## Data supplied
%%

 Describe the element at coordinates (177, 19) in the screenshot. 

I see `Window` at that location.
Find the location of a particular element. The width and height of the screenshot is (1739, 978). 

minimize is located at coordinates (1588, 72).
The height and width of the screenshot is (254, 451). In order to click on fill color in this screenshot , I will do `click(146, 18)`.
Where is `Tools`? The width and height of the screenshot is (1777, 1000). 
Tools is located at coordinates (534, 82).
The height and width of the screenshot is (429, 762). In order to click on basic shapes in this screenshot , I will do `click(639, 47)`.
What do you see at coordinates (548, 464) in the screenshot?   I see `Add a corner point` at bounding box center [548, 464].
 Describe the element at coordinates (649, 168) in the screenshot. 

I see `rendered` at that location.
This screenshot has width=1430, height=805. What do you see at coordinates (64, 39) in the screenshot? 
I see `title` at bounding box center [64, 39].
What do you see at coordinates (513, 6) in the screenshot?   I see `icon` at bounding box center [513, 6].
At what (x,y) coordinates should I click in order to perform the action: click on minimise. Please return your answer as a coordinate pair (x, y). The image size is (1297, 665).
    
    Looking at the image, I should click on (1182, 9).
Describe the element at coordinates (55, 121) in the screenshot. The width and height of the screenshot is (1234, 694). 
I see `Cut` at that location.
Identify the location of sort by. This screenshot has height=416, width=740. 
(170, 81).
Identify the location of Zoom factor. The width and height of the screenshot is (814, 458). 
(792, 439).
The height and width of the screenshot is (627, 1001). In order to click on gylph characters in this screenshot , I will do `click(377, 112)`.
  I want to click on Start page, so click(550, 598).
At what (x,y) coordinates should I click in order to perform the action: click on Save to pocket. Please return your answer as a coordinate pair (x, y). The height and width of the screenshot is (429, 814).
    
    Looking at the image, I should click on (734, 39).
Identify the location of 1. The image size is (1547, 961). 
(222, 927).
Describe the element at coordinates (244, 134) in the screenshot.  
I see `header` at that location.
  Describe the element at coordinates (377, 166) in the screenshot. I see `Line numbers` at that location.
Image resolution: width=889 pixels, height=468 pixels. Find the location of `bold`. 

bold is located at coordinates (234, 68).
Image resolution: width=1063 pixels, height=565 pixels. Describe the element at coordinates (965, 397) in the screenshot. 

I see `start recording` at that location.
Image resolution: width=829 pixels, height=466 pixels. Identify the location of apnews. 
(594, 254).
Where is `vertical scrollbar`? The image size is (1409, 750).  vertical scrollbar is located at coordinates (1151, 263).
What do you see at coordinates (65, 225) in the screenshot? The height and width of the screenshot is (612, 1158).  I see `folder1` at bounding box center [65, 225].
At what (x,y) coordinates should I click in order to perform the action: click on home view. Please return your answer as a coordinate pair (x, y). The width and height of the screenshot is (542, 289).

%%

## Required task
Reproduce all of the items above, switching each instance of "Identify the location of" to "Find the position of" and leaving everything else unchanged.

## Exercise answer
 Describe the element at coordinates (177, 19) in the screenshot. 

I see `Window` at that location.
Find the location of a particular element. The width and height of the screenshot is (1739, 978). 

minimize is located at coordinates (1588, 72).
The height and width of the screenshot is (254, 451). In order to click on fill color in this screenshot , I will do `click(146, 18)`.
Where is `Tools`? The width and height of the screenshot is (1777, 1000). 
Tools is located at coordinates (534, 82).
The height and width of the screenshot is (429, 762). In order to click on basic shapes in this screenshot , I will do `click(639, 47)`.
What do you see at coordinates (548, 464) in the screenshot?   I see `Add a corner point` at bounding box center [548, 464].
 Describe the element at coordinates (649, 168) in the screenshot. 

I see `rendered` at that location.
This screenshot has width=1430, height=805. What do you see at coordinates (64, 39) in the screenshot? 
I see `title` at bounding box center [64, 39].
What do you see at coordinates (513, 6) in the screenshot?   I see `icon` at bounding box center [513, 6].
At what (x,y) coordinates should I click in order to perform the action: click on minimise. Please return your answer as a coordinate pair (x, y). The image size is (1297, 665).
    
    Looking at the image, I should click on (1182, 9).
Describe the element at coordinates (55, 121) in the screenshot. The width and height of the screenshot is (1234, 694). 
I see `Cut` at that location.
Find the position of sort by. This screenshot has height=416, width=740. 
(170, 81).
Find the position of Zoom factor. The width and height of the screenshot is (814, 458). 
(792, 439).
The height and width of the screenshot is (627, 1001). In order to click on gylph characters in this screenshot , I will do `click(377, 112)`.
  I want to click on Start page, so click(550, 598).
At what (x,y) coordinates should I click in order to perform the action: click on Save to pocket. Please return your answer as a coordinate pair (x, y). The height and width of the screenshot is (429, 814).
    
    Looking at the image, I should click on (734, 39).
Find the position of 1. The image size is (1547, 961). 
(222, 927).
Describe the element at coordinates (244, 134) in the screenshot.  
I see `header` at that location.
  Describe the element at coordinates (377, 166) in the screenshot. I see `Line numbers` at that location.
Image resolution: width=889 pixels, height=468 pixels. Find the location of `bold`. 

bold is located at coordinates (234, 68).
Image resolution: width=1063 pixels, height=565 pixels. Describe the element at coordinates (965, 397) in the screenshot. 

I see `start recording` at that location.
Image resolution: width=829 pixels, height=466 pixels. Find the position of apnews. 
(594, 254).
Where is `vertical scrollbar`? The image size is (1409, 750).  vertical scrollbar is located at coordinates (1151, 263).
What do you see at coordinates (65, 225) in the screenshot? The height and width of the screenshot is (612, 1158).  I see `folder1` at bounding box center [65, 225].
At what (x,y) coordinates should I click in order to perform the action: click on home view. Please return your answer as a coordinate pair (x, y). The width and height of the screenshot is (542, 289).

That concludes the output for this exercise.